To an extent, the use of FMT in CDI paved the way for microbiome therapies, says Dr. Neilanjan Nandi, associate professor of clinical medicine at the University of Pennsylvania, Philadelphia. While Rebyota was the first to be approved, more could be coming up soon, says Gilbert.

Rebyota is a faecal microbiota-based treatment for patients with recurrent CDI that is administered through an enema. In the Phase III PUNCH CD3 trial, Rebyota was superior to placebo in the reduction of CDI recurrence, with a 70.6% treatment success rate after eight weeks compared to 57.5% with placebo.

Seres Therapeutics’s SER-109 is under Priority Review and the FDA has set a PDUFA date of April 26, 2023, for its use as a treatment for recurrent CDI. Unlike Rebyota, SER-109 comes in capsule form and is taken over the course of three days.

Elsewhere, Vedanta Biosciences aims to bring its oral CDI treatment VE303 into a Phase III trial this year. Vedanta is a subsidiary of Puretech Health. Destiny Pharma’s CDI treatment NTCD-M3 is expected to enter a Phase III next year. Unlike Rebyota and SER-109, Vedanta’s treatment is based on clonal bacteria strains and does not use donated stool samples.

CDI should be seen as only the beginning, says Nandi, adding that inflammatory bowel disease (IBD) is also an interesting avenue.

However, the results here are quite mixed, say Hota and McGill. For instance, Seres’s Phase IIb study of SER-287 to treat ulcerative colitis did not meet its primary endpoint of clinical remission compared to placebo. Both SER-109 and SER-287 are made from a purified consortium of Firmicutes spores derived from stool samples. According to the company’s website, the biotech is undertaking research to decide on the future of the ulcerative colitis program, which also includes another candidate called SER-301.

Last year, Takeda Pharmaceutical ended its deal with Finch in August after a review of its pipeline. Previously, Takeda had licensed the two Finch treatments FIN-524 and FIN-525 for their development in IBD. Still, other companies are keen on exploring IBD further, such as the UK-based company Microbiotica. The start-up expects to start its Phase Ib in ulcerative colitis this year, and focuses on the development of orally administered live therapeutics that are derived from bacterial consortia.  

The potential use of microbiome therapeutics in cancer comes with its own set of questions.

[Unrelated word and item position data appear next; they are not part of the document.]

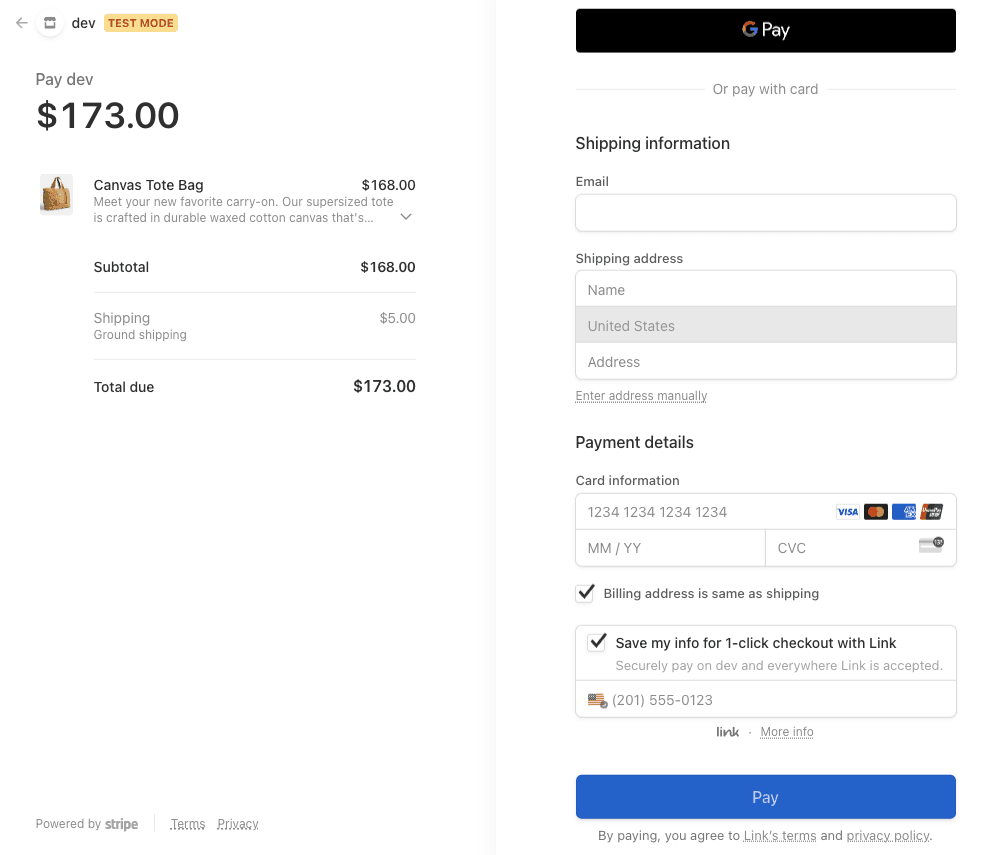Click the blue Pay button
This screenshot has height=855, width=987.
(765, 797)
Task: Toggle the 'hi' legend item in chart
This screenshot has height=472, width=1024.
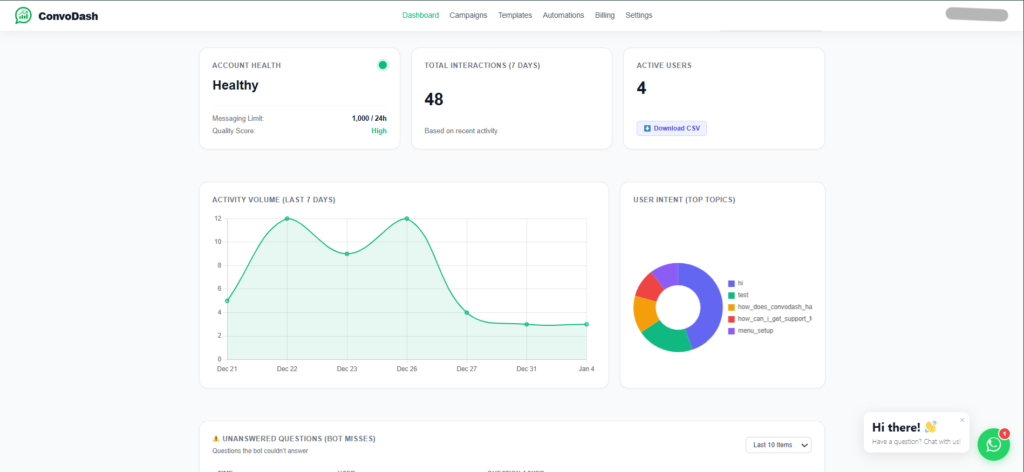Action: [740, 283]
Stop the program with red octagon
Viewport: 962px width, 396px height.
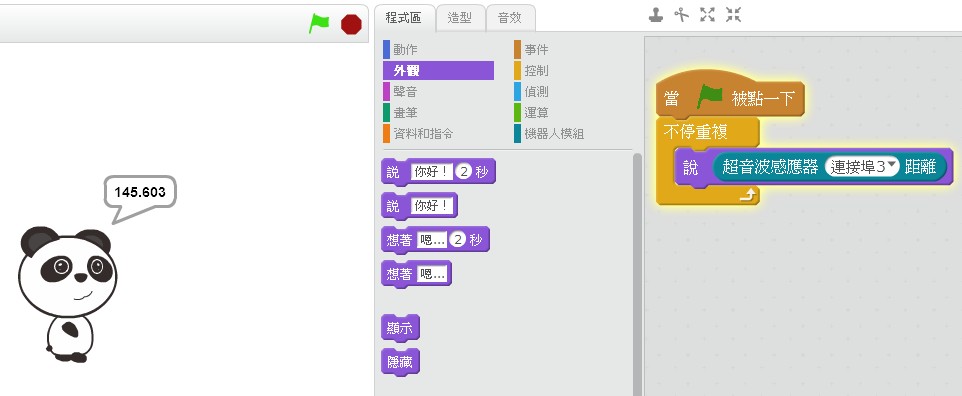(351, 25)
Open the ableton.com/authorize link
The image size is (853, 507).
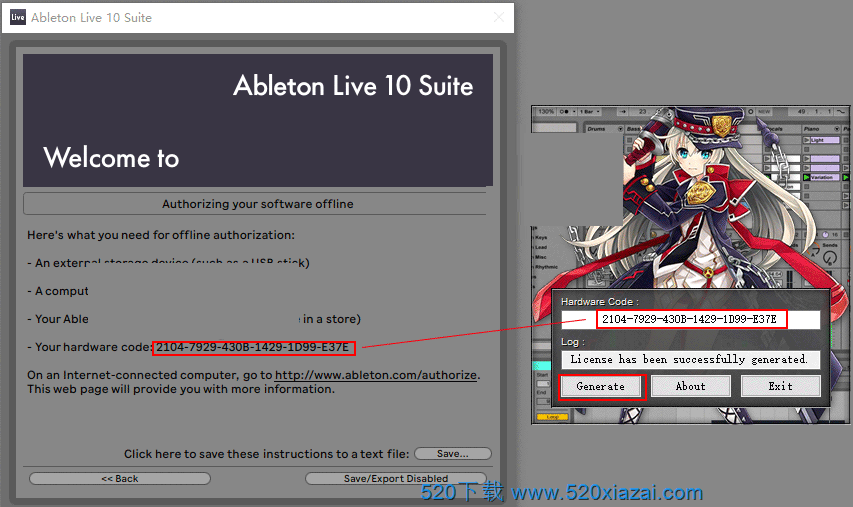click(376, 375)
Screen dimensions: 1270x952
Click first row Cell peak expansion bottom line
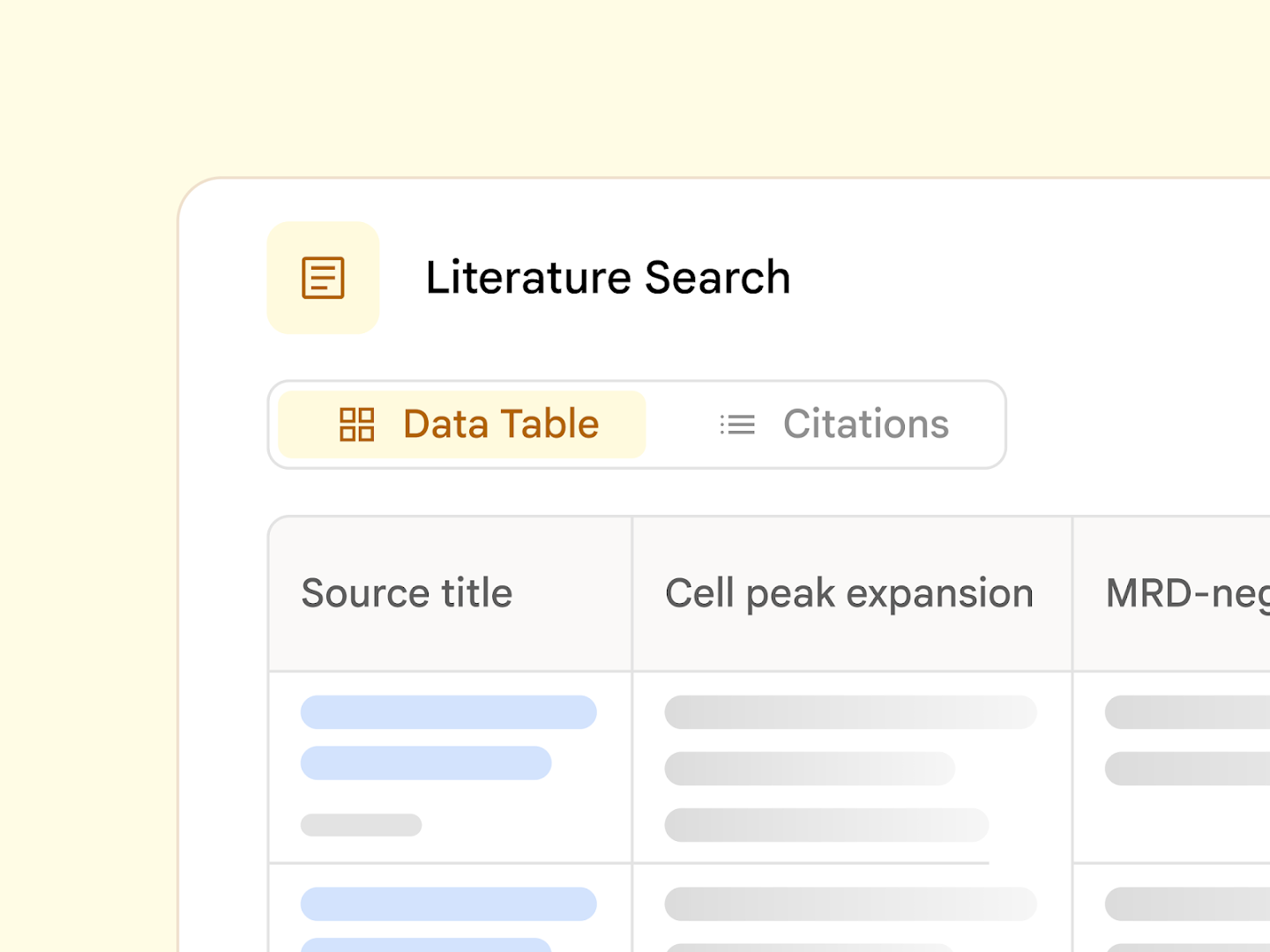pyautogui.click(x=827, y=825)
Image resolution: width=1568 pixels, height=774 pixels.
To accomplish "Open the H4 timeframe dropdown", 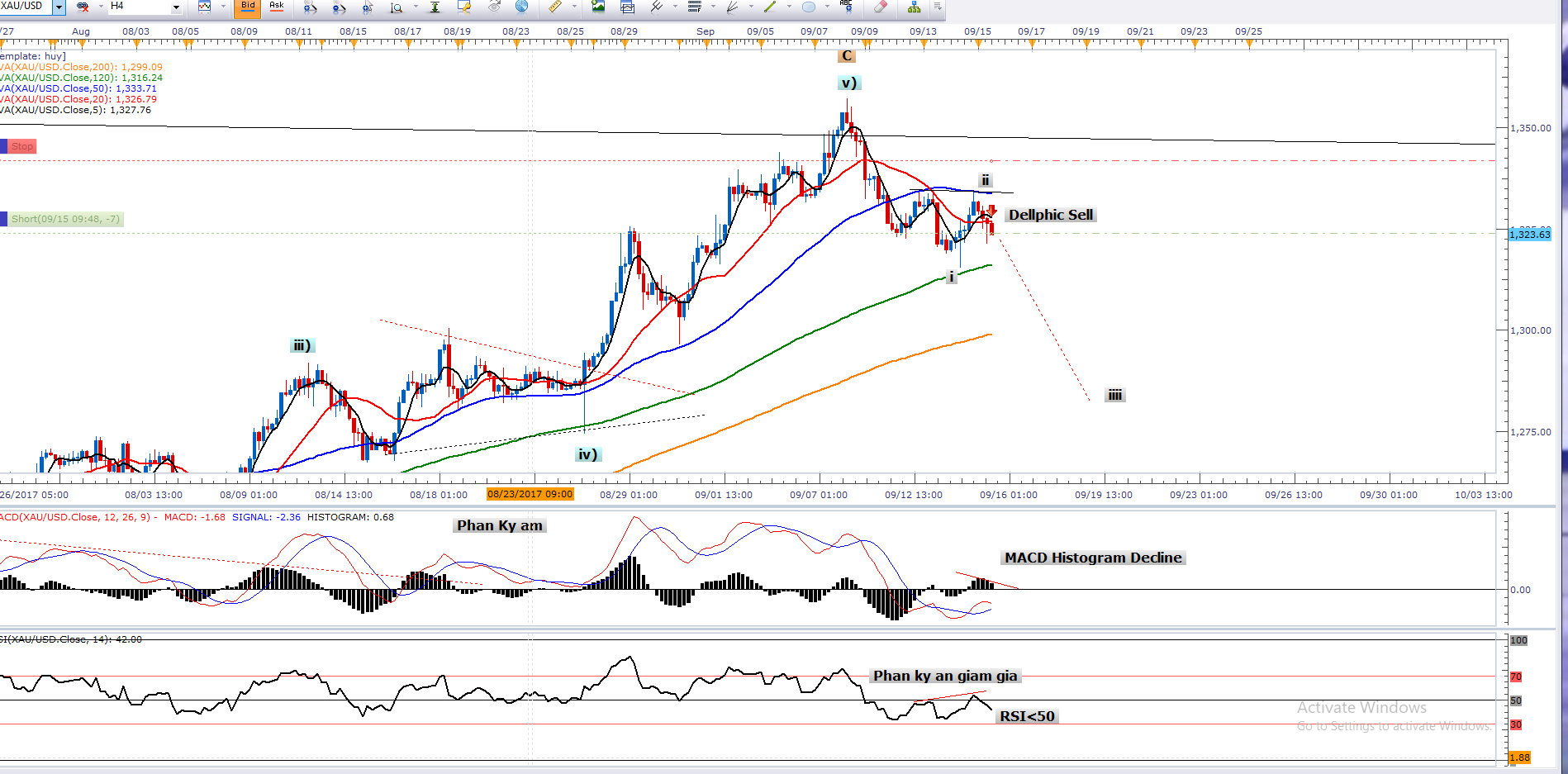I will (176, 7).
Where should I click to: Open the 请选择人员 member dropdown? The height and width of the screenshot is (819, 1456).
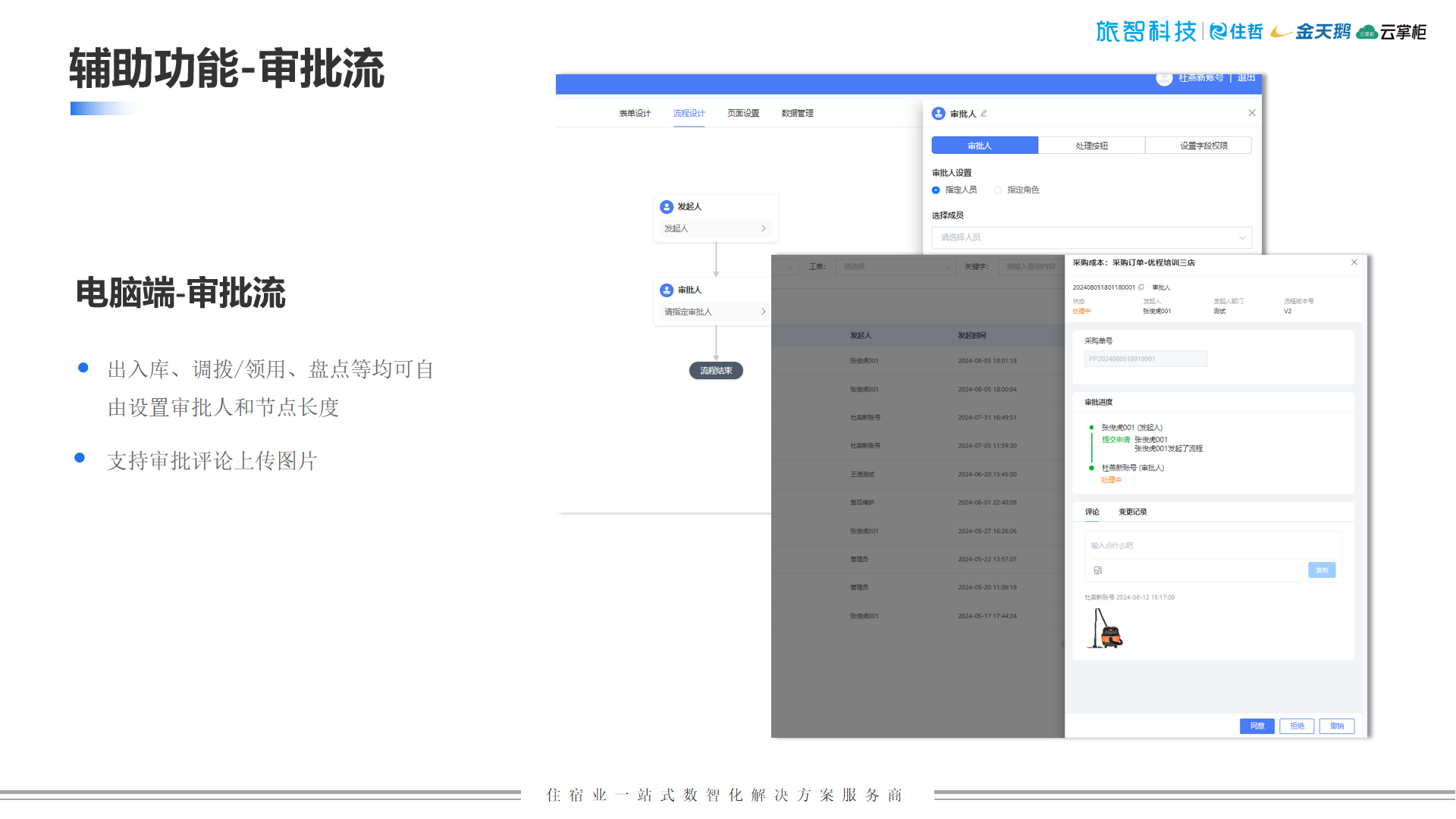(1091, 237)
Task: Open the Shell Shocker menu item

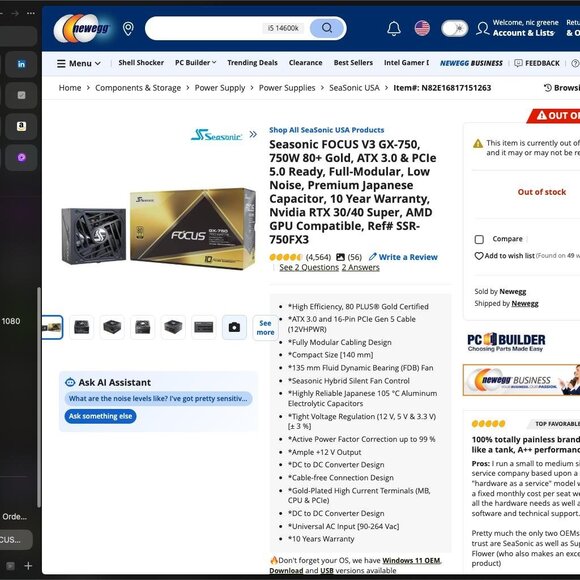Action: coord(141,63)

While humans normally encounter microorganisms in their day-to-day activities, their functioning immune systems can handle those, says Hota. But since the immunity of cancer patients is suppressed by treatments like chemotherapy, the risks here are much greater, she explains.

Microbiome therapeutics here could be used as adjunct treatments, rather than primary therapies, says Dr. Louis Korman, co-director of Chevy Chase Clinical Research, Chevy Chase, Maryland. A lot of immunotherapies cause side effects in the gastrointestinal tract, says Korman. With that in mind, therapeutics could be used to reduce toxicity, he explains.

Although enthusiasm for microbiome therapeutics is broadly quite high, it is slightly waning at expert meetings, says McGill. There is some confusion from the side of the investors due to the field’s broad nature, says Gilbert. This is further emphasised by the current state of the biotech market , he adds.

But this could change with the first approvals, notes McGill. In a way, the accessibility could increase enthusiasm and interest, she adds.

Update: This article has been updated with additional context on Maat Pharma's MaaT013 clinical program, which includes Phase III trials in US and Europe. Paragraph 3 and the table titled "Investigational microbiome therapies lag in other indications behind CDI" have been updated accordingly.